KARACHI, Aug 20: Securities and Exchange Commission of Pakistan chairman Khalid Mirza reiterated that as a regulatory body chief it was his responsibility to take good care of the interests of all stakeholders in the capital market: investors, issuers of capital, the general public and market ‘intermediaries’ (stock brokers).

Speaking to reporters on Tuesday, Mirza said that he could not hold himself hostage to a group of ‘intermediaries’ and added that general perception was that the existing stock market was “of the brokers, for the brokers and by the brokers”.

Departing from the previous practice of calling a press conference, the SECP on Tuesday summoned four journalists, who were told of the Regulator’s side of the story in the current Regulator-broker conflict.

He said that as the watchdog it was his duty to perform the duel function of protection of investor interest and attracting capital and added that it was not possible for the market to grow unless “the price discovery was transparent, investors got a fair deal and the level of market abuse was at the minimum.”

The SECP chief said that his current directive on restructuring of the board of directors of stock exchanges could be considered as a directive-cum-request. Mirza claimed that many big brokers and the “silent majority” of members at the KSE was in favour of the SECP’s directive. He contended that when the Exchange chief (chairman) is elected by the general body of member brokers, his seat becomes “politicized” for which he turns to be chairman of members instead of that of the stock exchange.

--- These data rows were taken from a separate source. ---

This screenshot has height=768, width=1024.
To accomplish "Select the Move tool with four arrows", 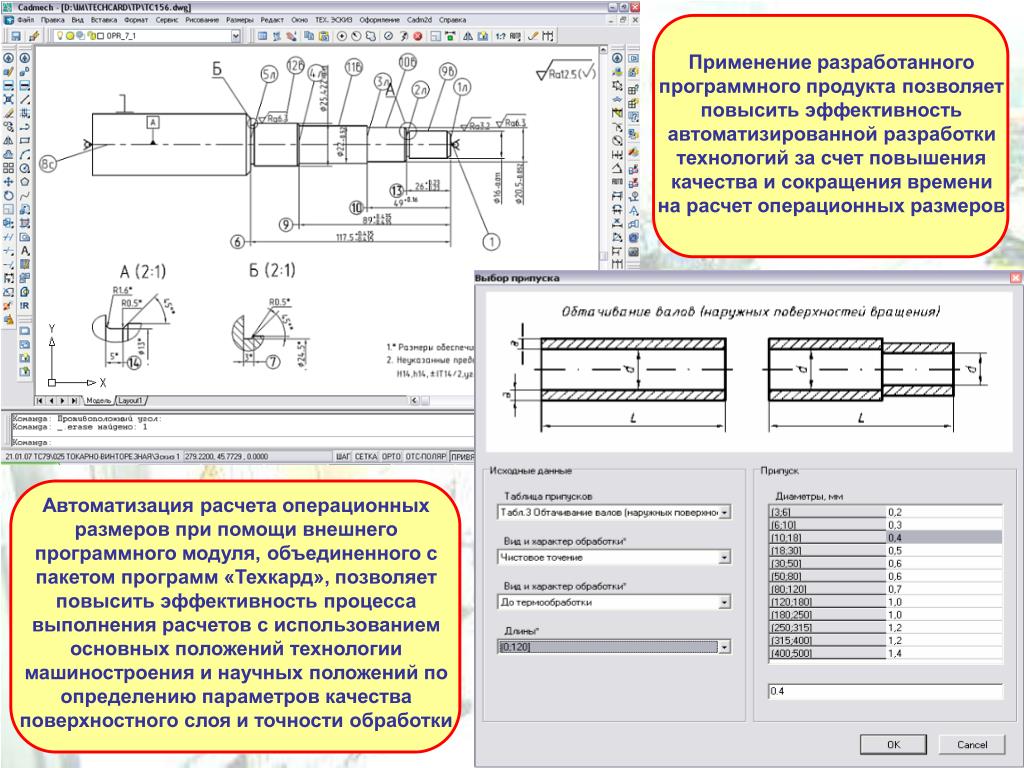I will (x=8, y=182).
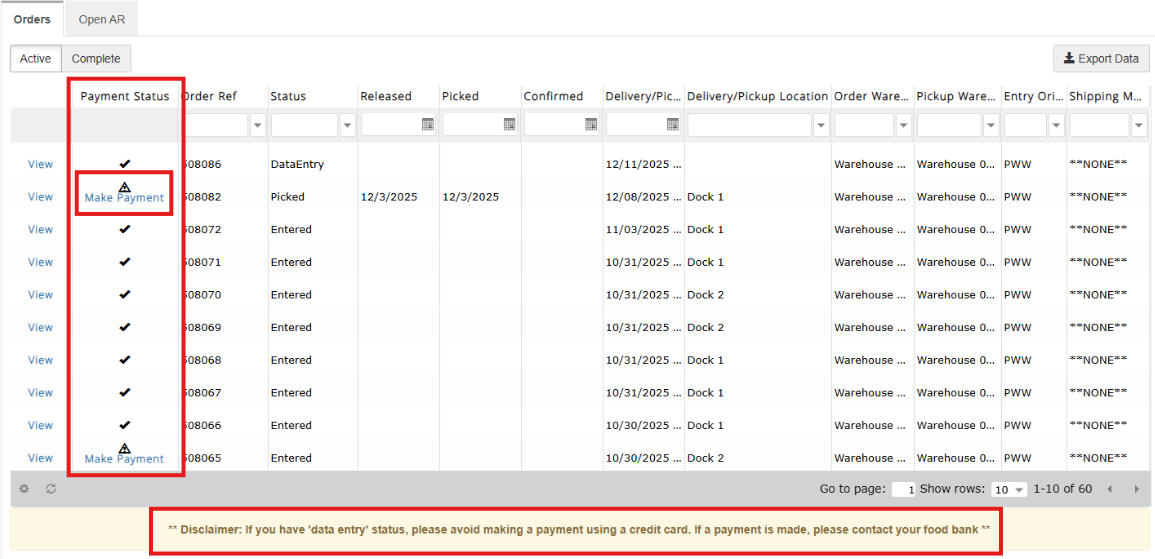Click the refresh grid icon

pos(51,489)

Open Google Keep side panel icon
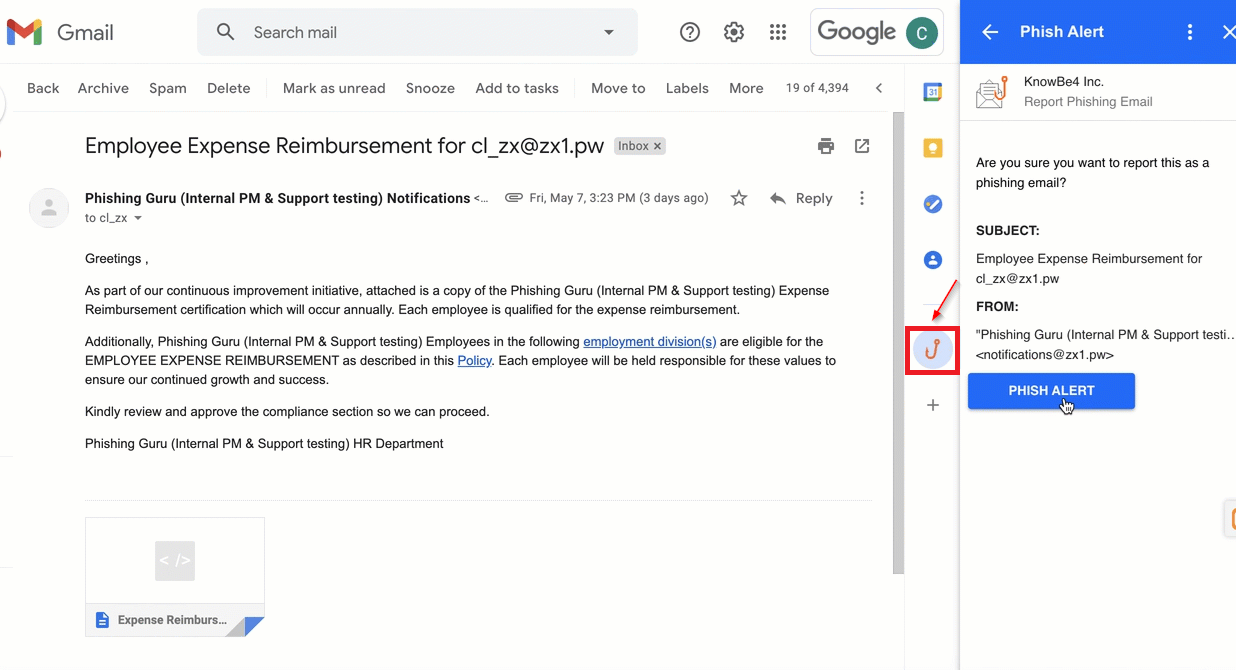point(932,148)
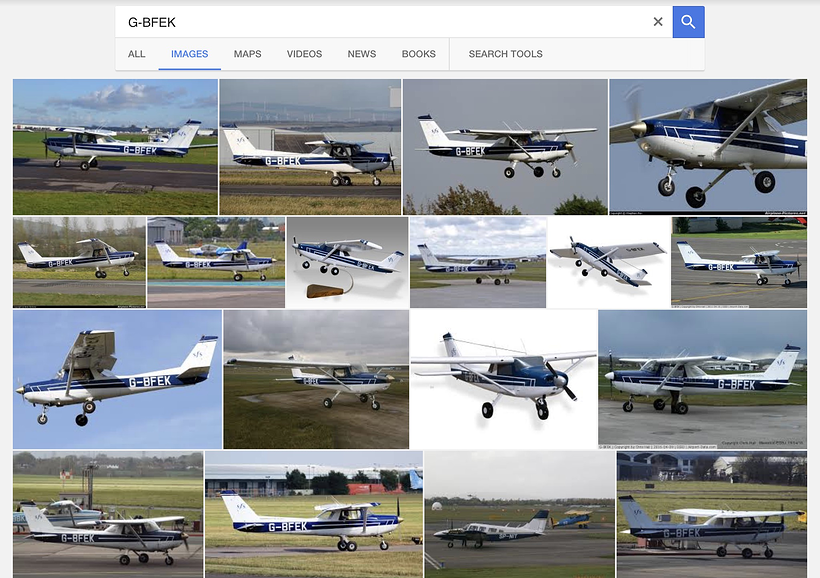Open the MAPS tab
This screenshot has width=820, height=578.
pyautogui.click(x=247, y=54)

The SECP chief said that over the last four decades or more the market had progressed to a certain level under the current set-up. But it had got stagnant and it must adapt to changes taking place in other developed markets for building up investor confidence and attracting foreign capital.

Referring to the press release issued by the Karachi Stock Exchange on Monday, the SECP chairman stated that it was incorrect that the board had “unanimously” agreed to all that was stated in that press release. In support of his contention, Mirza produced a statement signed by seven directors present at the board meeting, stating that they did not subscribe to the resolution issued by the KSE on Monday.

Mirza said that the only point on which there was a unanimous view was to hold talks with the SECP to resolve the issue. And the Regulator chief said that in the interest of most favourable conditions for the market, he was open to discussion, “if they came up with any sensible suggestion”.